■ **DIRECTIONS**
Some lines below may hold the string "avatar". Count them and give only the total.

++++ PROVIDED DATA ++++

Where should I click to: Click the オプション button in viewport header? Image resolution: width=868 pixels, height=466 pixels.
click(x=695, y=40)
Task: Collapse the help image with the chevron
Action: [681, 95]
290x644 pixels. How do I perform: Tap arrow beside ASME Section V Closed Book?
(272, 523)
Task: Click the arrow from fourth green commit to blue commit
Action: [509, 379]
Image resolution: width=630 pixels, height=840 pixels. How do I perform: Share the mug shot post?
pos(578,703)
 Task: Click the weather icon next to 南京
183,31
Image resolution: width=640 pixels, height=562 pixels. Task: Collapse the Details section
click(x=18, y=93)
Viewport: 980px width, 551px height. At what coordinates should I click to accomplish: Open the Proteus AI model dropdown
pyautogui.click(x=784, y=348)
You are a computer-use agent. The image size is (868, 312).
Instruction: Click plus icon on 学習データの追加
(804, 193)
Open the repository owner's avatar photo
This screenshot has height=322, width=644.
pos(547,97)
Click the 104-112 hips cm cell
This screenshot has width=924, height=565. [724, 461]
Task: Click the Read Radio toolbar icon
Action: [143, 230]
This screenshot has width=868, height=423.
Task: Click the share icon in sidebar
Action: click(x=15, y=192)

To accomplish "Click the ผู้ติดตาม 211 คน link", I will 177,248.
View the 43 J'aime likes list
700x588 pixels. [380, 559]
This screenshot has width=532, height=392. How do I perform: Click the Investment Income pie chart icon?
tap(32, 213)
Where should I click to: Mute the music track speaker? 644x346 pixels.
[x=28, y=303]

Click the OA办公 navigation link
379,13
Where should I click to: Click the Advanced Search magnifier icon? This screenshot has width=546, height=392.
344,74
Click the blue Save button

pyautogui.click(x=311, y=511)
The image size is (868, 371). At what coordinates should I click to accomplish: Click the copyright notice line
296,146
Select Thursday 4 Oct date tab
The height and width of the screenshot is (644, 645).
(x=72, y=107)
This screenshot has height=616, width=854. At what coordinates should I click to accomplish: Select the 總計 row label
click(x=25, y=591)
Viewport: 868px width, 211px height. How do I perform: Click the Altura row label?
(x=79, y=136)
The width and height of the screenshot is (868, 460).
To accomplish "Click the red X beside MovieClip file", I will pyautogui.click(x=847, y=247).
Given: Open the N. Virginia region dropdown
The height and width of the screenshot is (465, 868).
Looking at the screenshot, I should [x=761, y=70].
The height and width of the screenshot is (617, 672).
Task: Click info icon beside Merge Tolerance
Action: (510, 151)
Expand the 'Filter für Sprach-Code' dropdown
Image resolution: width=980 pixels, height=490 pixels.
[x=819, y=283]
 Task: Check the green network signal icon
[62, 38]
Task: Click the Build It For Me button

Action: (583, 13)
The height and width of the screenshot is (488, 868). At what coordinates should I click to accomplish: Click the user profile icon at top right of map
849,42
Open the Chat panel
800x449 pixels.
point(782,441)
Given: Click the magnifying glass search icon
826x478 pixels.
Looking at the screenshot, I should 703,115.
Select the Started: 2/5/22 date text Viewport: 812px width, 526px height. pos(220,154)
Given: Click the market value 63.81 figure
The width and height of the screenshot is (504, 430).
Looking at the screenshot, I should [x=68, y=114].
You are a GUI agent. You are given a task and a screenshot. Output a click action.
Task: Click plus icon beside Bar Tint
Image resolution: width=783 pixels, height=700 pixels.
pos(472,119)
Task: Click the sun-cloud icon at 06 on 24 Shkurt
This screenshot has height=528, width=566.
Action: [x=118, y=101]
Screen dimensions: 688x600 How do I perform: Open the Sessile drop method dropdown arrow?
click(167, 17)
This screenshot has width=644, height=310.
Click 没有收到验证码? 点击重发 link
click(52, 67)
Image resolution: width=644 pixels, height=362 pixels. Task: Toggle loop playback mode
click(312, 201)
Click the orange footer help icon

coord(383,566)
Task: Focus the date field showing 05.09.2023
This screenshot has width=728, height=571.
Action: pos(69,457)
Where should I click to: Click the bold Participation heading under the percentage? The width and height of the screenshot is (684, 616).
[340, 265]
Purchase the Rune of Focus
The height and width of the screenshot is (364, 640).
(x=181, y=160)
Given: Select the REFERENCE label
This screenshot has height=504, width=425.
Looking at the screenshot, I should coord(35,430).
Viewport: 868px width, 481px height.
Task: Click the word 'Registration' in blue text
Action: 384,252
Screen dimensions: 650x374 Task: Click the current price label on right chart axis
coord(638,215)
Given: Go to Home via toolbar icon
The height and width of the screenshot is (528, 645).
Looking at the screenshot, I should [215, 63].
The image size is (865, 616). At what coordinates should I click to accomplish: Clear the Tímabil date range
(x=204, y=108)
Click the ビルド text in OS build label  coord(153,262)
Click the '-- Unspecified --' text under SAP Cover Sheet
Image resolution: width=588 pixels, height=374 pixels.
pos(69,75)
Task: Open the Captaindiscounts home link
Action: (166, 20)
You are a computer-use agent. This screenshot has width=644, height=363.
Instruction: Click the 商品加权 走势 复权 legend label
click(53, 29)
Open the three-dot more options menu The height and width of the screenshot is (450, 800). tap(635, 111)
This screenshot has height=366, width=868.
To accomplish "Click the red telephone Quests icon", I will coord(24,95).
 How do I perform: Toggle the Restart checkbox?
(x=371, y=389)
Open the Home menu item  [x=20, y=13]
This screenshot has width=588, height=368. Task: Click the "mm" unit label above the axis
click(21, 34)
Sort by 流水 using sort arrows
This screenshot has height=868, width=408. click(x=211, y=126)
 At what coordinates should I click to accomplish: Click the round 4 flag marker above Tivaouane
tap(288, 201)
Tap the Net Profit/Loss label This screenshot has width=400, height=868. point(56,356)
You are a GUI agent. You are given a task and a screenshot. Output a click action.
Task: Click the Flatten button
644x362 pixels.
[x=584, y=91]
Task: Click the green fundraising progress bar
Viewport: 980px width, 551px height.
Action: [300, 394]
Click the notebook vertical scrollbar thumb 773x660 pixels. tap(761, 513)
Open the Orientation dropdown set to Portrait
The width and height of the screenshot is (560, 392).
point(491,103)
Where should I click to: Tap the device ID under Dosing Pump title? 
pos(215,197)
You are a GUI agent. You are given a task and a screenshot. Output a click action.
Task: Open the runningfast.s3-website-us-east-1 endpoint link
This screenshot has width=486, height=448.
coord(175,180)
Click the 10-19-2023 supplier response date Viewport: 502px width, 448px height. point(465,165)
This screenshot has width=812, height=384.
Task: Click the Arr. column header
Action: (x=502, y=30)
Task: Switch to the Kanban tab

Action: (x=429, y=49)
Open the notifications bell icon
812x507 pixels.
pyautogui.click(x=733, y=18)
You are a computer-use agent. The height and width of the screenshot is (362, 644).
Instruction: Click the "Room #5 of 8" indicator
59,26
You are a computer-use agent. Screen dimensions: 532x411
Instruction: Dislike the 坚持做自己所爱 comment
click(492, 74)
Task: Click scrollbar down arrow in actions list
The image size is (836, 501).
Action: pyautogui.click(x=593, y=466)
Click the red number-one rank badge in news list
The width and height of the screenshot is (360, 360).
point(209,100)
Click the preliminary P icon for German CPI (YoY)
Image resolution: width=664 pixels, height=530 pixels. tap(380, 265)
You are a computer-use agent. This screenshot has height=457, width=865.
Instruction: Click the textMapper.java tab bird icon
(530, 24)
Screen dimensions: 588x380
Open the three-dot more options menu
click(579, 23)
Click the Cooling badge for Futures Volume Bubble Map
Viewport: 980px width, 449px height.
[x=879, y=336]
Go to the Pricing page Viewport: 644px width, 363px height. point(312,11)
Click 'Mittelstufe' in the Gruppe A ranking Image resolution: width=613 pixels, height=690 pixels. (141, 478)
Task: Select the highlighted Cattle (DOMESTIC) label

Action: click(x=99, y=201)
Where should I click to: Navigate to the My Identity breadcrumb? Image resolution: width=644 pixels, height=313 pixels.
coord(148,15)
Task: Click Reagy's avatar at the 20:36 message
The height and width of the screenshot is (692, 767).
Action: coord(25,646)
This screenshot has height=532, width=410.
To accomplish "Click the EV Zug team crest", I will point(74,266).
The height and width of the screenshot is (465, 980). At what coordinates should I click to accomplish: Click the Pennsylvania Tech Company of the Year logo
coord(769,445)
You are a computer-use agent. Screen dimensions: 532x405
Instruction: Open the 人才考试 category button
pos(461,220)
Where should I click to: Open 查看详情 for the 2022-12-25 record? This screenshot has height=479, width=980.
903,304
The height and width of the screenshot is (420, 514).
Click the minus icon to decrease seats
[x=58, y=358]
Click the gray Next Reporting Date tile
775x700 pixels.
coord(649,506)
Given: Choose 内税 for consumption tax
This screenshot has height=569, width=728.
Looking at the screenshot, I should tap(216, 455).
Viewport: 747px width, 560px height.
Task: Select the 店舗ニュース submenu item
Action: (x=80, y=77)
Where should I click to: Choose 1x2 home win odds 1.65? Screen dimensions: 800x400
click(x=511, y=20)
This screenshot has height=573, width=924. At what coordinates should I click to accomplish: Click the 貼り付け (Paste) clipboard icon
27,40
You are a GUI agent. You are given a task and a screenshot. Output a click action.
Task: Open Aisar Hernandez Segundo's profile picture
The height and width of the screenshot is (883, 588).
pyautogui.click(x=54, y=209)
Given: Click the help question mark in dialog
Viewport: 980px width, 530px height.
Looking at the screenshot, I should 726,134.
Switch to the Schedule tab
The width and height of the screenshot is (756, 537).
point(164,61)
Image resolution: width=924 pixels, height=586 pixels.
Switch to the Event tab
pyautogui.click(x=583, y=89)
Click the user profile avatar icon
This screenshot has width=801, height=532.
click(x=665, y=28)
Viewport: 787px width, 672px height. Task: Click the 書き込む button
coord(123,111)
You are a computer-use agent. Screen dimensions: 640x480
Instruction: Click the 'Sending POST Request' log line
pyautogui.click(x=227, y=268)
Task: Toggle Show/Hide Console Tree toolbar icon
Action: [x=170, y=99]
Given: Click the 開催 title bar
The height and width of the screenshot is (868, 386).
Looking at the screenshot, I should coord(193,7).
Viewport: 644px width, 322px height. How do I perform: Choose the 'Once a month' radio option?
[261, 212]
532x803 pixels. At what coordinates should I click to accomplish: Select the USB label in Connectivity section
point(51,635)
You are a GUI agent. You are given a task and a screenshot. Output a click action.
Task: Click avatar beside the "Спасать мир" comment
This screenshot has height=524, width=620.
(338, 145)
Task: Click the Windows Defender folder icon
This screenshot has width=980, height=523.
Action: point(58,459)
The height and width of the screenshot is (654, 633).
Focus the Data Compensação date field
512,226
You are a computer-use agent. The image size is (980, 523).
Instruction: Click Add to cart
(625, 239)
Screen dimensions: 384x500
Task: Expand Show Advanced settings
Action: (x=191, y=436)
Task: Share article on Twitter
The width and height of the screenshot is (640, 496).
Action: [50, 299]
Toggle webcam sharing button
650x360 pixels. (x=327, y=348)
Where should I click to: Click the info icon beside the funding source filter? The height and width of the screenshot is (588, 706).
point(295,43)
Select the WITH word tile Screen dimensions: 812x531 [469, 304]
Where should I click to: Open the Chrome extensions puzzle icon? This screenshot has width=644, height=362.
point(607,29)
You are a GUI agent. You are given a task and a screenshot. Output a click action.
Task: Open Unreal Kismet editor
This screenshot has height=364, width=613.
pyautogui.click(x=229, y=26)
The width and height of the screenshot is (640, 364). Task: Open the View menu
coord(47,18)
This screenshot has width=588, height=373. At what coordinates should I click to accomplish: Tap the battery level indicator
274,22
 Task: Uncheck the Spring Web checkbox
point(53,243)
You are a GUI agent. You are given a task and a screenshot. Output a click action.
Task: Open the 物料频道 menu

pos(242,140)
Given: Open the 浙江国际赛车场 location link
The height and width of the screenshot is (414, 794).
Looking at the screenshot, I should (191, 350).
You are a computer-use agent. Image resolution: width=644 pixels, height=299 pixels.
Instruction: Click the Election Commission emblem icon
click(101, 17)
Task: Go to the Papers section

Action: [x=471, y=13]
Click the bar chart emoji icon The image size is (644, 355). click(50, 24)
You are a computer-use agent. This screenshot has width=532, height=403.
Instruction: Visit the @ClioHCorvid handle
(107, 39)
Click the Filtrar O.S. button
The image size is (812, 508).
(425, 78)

++++

■ **EXPECTED OUTPUT**
4